▶ [Entries supplied]:
======

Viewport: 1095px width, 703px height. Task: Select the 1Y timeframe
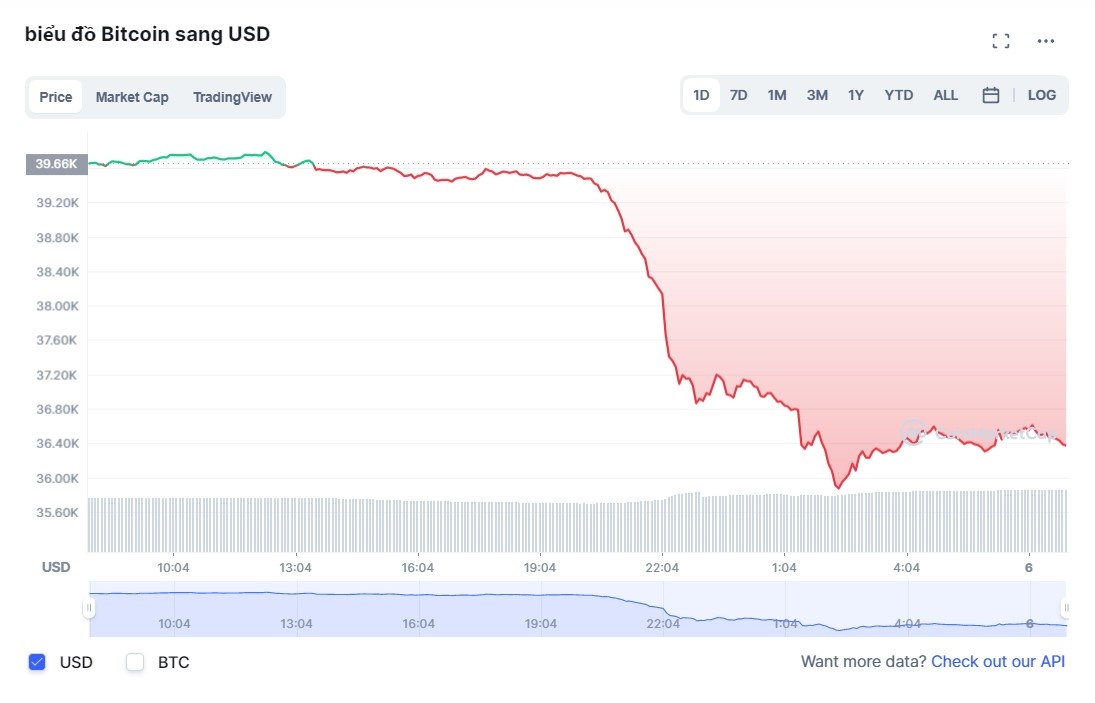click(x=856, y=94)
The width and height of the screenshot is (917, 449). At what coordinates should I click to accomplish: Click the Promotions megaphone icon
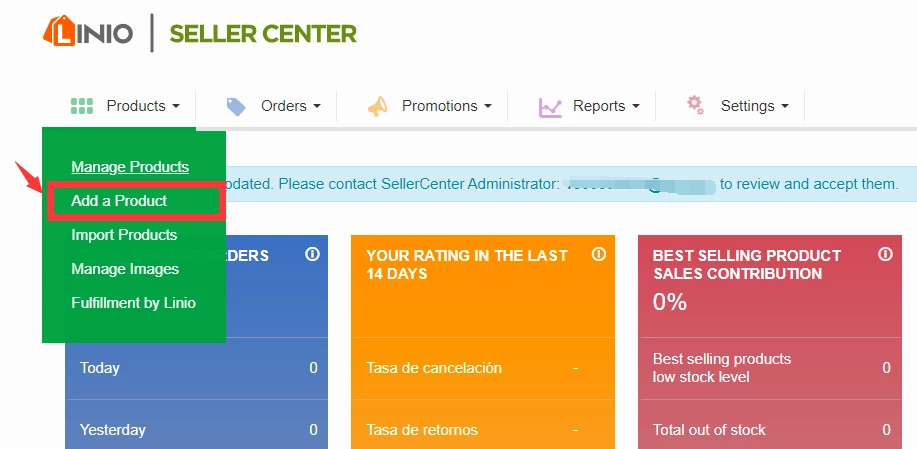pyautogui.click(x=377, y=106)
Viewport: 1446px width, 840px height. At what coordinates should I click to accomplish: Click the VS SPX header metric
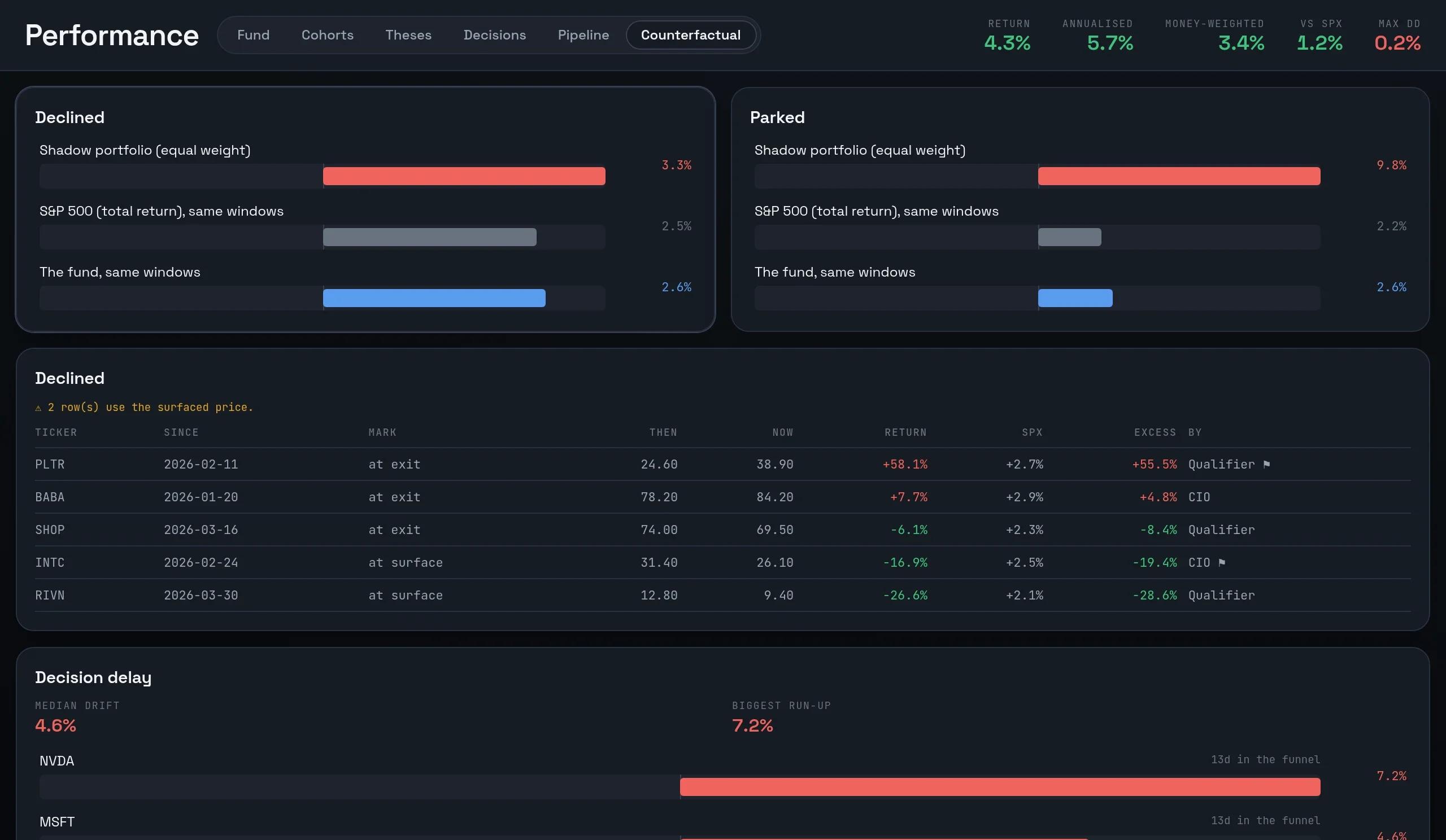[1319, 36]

======

▶ [Assignment]: Every line of the records above should be copied exactly, while the pictures are left behind.

▶ [Written response]:
Viewport: 1095px width, 703px height. Task: Select the 1Y timeframe
click(x=856, y=94)
The width and height of the screenshot is (917, 449). At what coordinates should I click to accomplish: Click the Promotions megaphone icon
pyautogui.click(x=377, y=106)
Viewport: 1446px width, 840px height. At what coordinates should I click to accomplish: Click the VS SPX header metric
[1319, 36]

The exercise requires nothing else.